== EXTRACT
Politics

Six Key Takeaways And Four Crucial Questions To Explore From The Haryana Results

  • The surprise is here. The takeaways and the questions follow.

Arush TandonOct 08, 2024, 05:54 PM | Updated Oct 12, 2024, 11:54 PM IST
How to make sense of the Haryana results?

How to make sense of the Haryana results?


1. For you to win, act like the other guy is going to

The primary lesson from 'Lok Sabha 2024' and Haryana today is that consolidation is a necessary but not sufficient condition for an electoral victory. What is also needed is the management of the optics around it.

For an electoral win, both the core and the incremental vote is needed. Putting in the ground work consolidates the core voters behind a party but managing the optics of it brings in the incremental vote.

What is meant by the 'managing the optics'?

Say you are going to win, but act like the other guy will. There is a fine line between sounding re-assuring and cocky. Do not cross it. Inside the line, are your core and incremental votes, both. Outside it, there are no incremental votes and there is an attrition of the core votes too.

The common-sense reading based on numbers from Haryana (at the time of writing) is that the Congress overplayed their hand on Jat consolidation. That spooked all other communities and the result of that is what we are witnessing. Sympathy is evoked, not demanded.
====
== DATA EXTRACT
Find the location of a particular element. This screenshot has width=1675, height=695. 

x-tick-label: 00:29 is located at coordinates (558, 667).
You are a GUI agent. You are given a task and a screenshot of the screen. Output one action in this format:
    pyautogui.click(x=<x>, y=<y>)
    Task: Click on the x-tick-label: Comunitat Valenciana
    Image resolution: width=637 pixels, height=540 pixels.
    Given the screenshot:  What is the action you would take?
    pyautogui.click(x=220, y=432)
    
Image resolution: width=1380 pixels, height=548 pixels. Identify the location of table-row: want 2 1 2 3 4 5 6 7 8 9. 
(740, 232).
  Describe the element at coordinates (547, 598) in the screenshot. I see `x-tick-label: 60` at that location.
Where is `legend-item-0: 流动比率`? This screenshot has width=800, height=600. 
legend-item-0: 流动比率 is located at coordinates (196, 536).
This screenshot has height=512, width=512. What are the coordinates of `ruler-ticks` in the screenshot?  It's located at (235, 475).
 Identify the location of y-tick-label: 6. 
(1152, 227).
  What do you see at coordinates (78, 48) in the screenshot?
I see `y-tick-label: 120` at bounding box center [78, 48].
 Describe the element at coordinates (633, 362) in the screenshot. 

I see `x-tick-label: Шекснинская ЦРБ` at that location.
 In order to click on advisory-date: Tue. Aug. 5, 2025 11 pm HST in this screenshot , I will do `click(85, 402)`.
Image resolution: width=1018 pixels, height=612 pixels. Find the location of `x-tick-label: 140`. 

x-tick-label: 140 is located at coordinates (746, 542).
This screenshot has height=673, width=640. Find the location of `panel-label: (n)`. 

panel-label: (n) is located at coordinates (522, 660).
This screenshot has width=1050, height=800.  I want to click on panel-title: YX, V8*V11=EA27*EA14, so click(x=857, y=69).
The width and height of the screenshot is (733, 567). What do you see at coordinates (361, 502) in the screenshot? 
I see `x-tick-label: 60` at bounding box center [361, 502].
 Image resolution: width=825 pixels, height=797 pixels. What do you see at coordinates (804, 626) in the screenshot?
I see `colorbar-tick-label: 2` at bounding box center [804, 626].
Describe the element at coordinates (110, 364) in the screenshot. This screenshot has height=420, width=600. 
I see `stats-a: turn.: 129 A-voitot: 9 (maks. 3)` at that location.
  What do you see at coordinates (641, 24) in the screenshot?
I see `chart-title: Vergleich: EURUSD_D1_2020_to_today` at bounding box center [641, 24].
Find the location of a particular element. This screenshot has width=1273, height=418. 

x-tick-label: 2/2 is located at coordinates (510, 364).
====
→ REQUIRED ACTION 1
In the article on the Haryana results, what kind of condition for an electoral victory is consolidation said to be?
→ REQUIRED ACTION 2
Carry on writing the article on the Haryana results, picking up right after the sentence "Sympathy is evoked, not demanded."

→ WRITTEN RESPONSE 1
A necessary but not sufficient condition.

→ WRITTEN RESPONSE 2
Traditionally the Jats in Haryana have been a vocal, dominant, landed community. Such groups are always more vulnerable than others in triggering a counter-consolidation against them in elections.

Are the Marathas watching?

2. Nary a blip on the civilisation timeline

Those who are reading the Haryana result as a vindication of a political consciousness amongst the Hindu voters should not get too ahead of themselves. Just as they should not have been overly despondent on 4 June.

All said and done, from the available data and analyses so far, this still looks like an election decided primarily by caste identities. Just that the BJP was the beneficiary this time.

Political consciousness amongst Hindus is still a long way off. At the same time, it is not a futile project either. We are five days away from celebrating Dussehra at the Ram Janmabhoomi—with full rituals and splendour—after 500 years.

3. Its organisation gives BJP a resilience in Haryana

A 40 per cent vote share after beating a two-term incumbency shows the BJP's ground strength in Haryana. Such a result is not possible merely as a result of last-minute politicking.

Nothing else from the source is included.